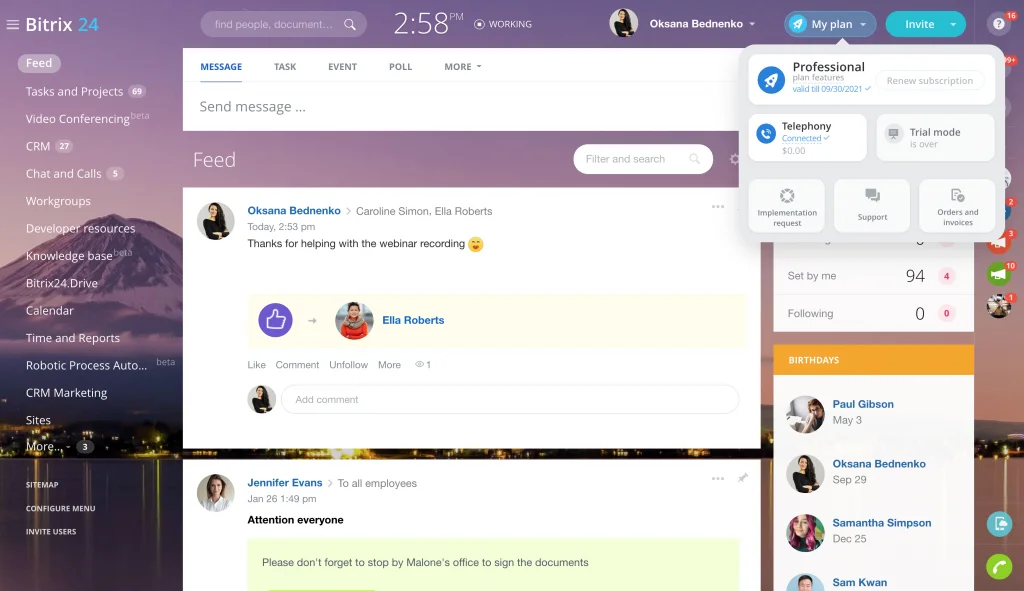Open CRM from the left sidebar

tap(38, 145)
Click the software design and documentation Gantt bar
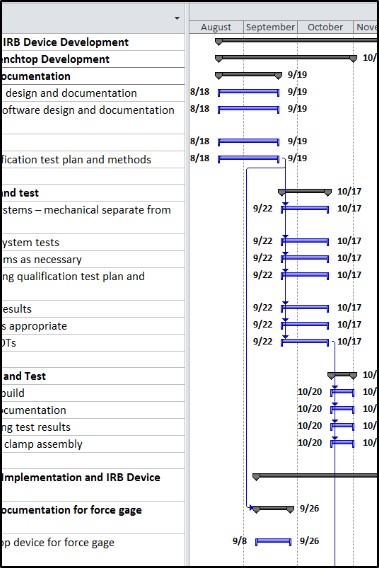The image size is (379, 568). coord(249,109)
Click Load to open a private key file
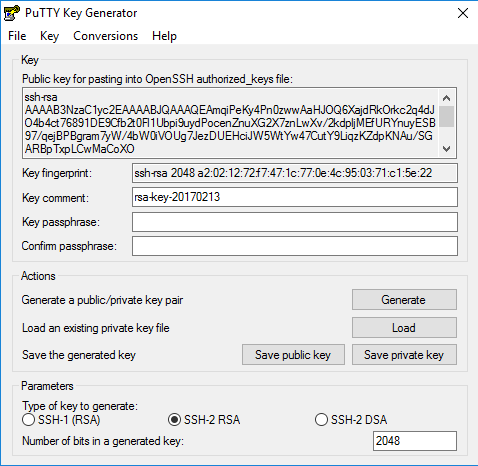The height and width of the screenshot is (466, 478). (404, 328)
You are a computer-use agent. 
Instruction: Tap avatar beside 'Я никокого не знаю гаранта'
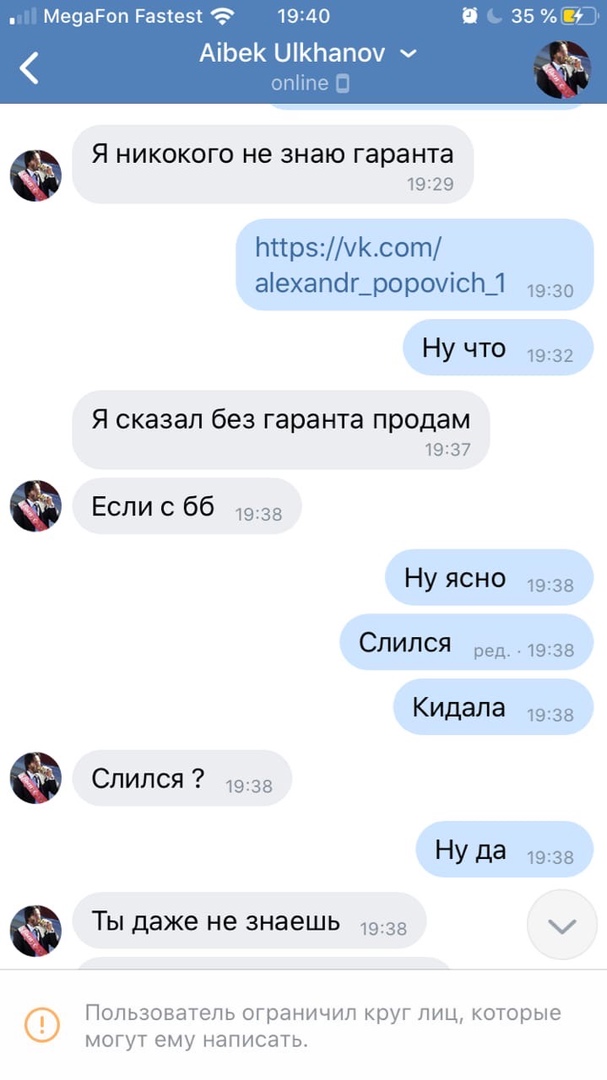click(x=35, y=176)
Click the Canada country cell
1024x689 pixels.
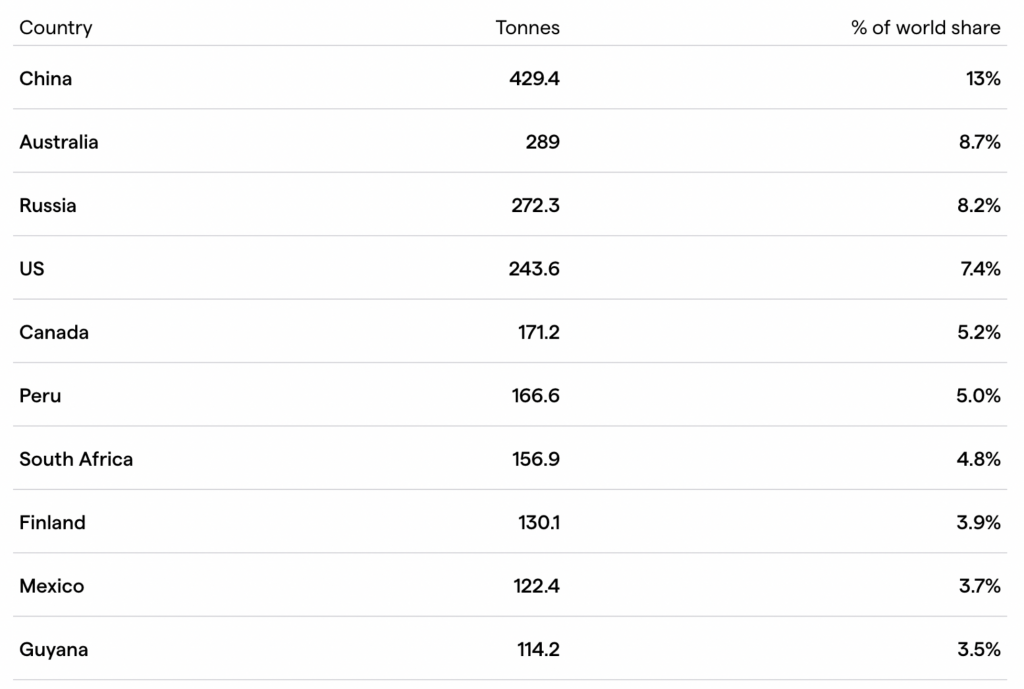[54, 332]
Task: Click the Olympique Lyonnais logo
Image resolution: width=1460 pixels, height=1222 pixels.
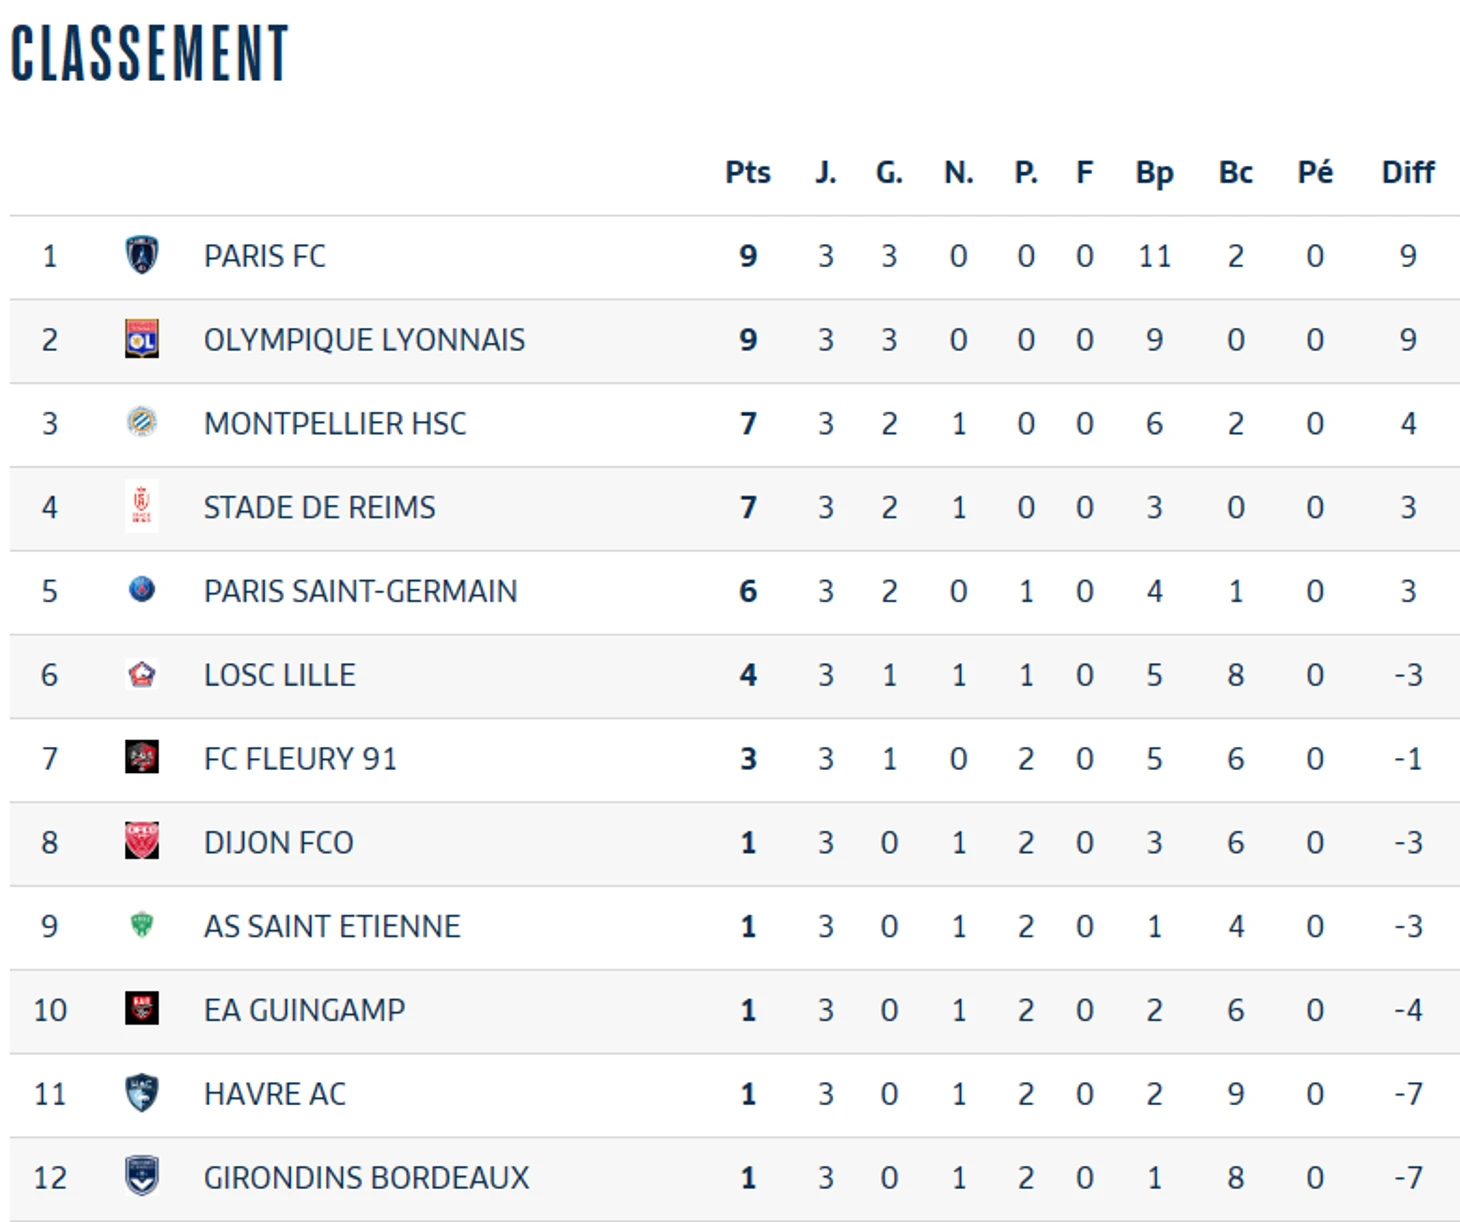Action: 142,339
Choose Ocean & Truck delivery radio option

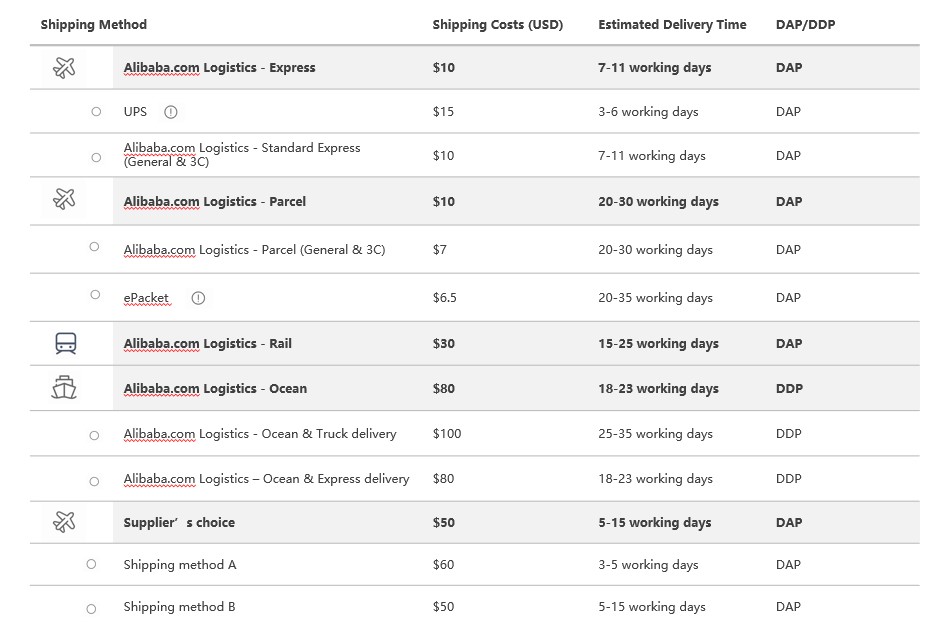click(x=94, y=436)
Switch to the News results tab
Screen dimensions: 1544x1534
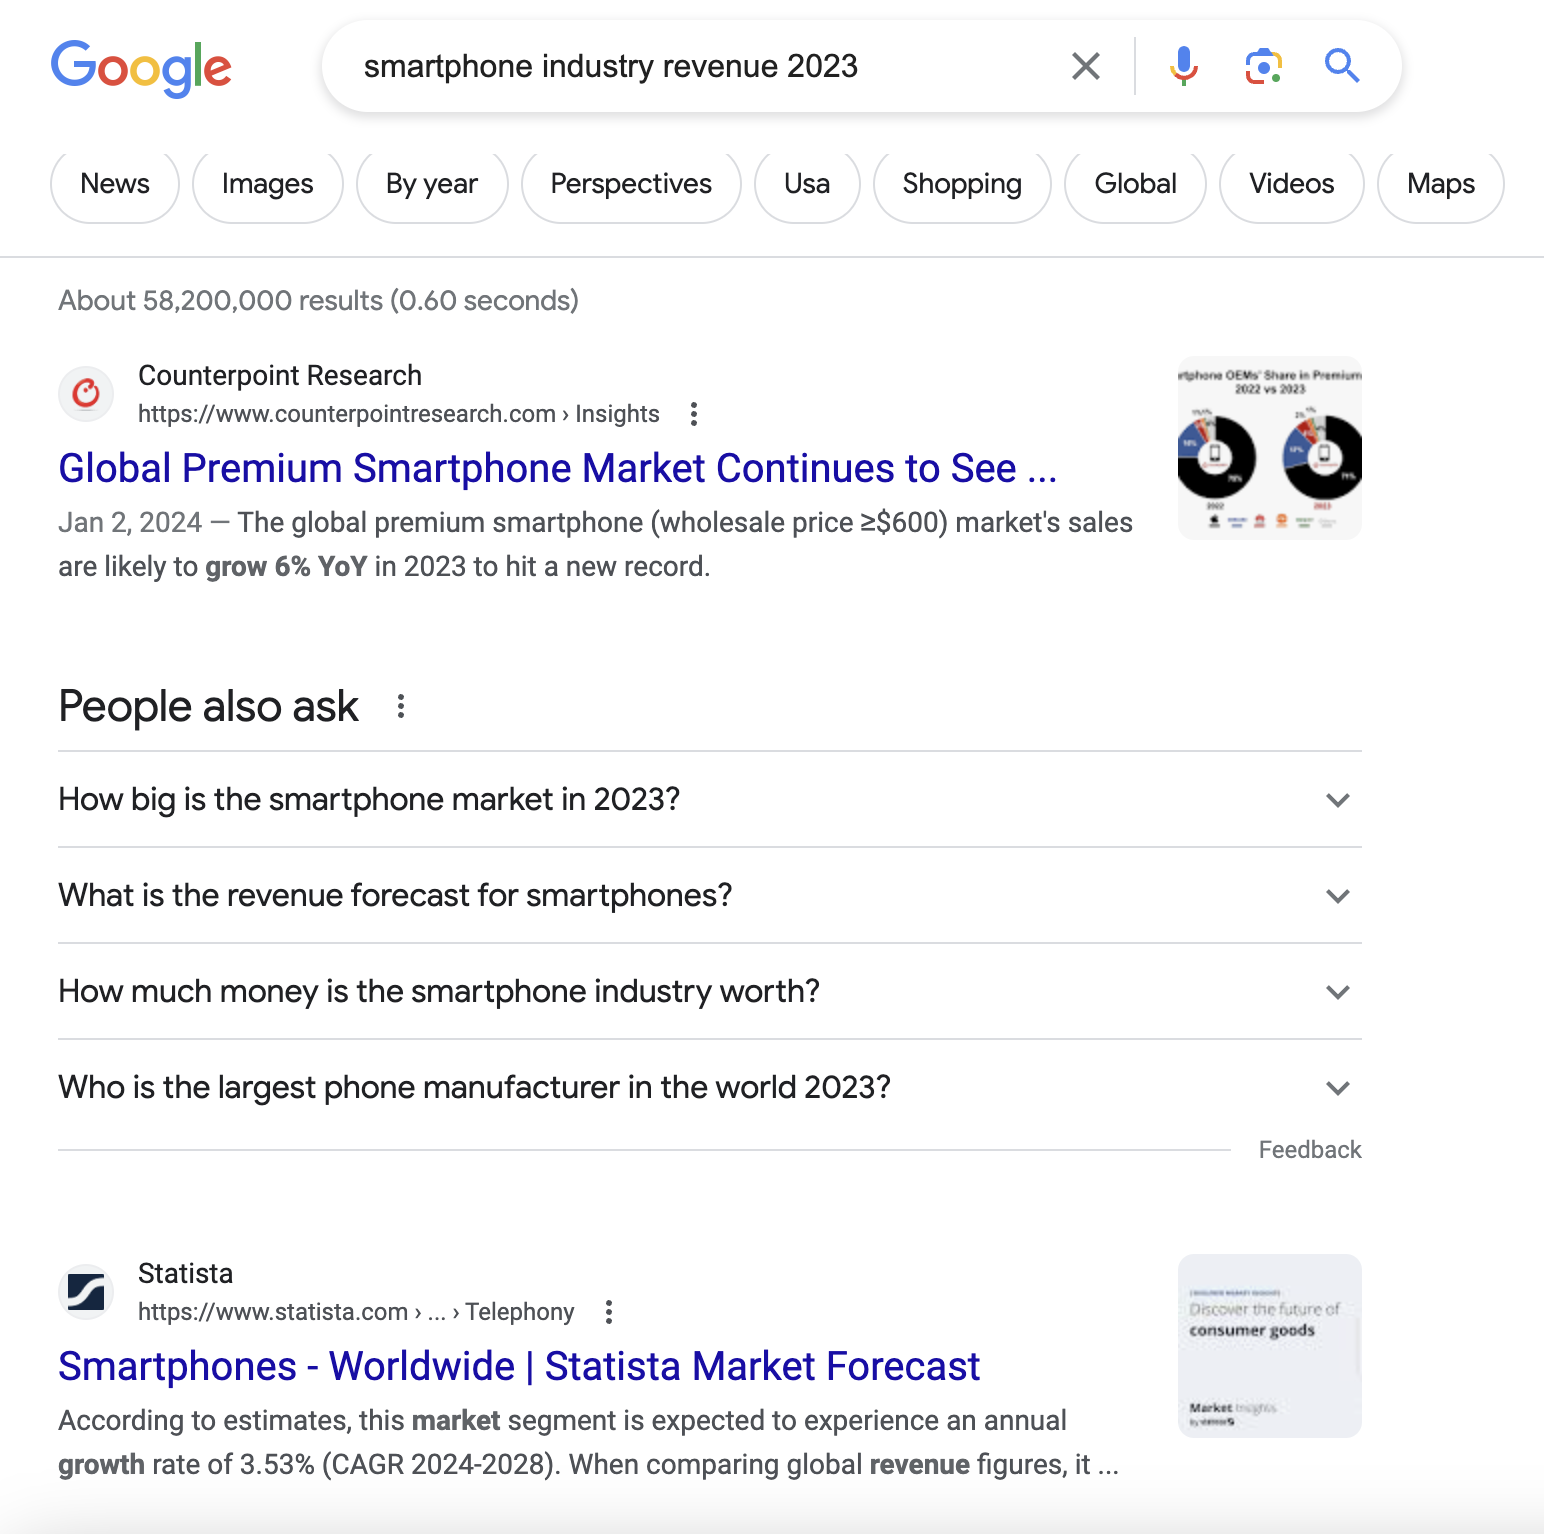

» Task item
The output must start at the line holding "1024x689 pixels.", end at the last line of the listing above, and show each line exactly; please omit all pictures.

» Exercise response
1024x689 pixels.
[54, 332]
Task: Click the Olympique Lyonnais logo
Image resolution: width=1460 pixels, height=1222 pixels.
Action: 142,339
Choose Ocean & Truck delivery radio option

click(x=94, y=436)
Switch to the News results tab
Screen dimensions: 1544x1534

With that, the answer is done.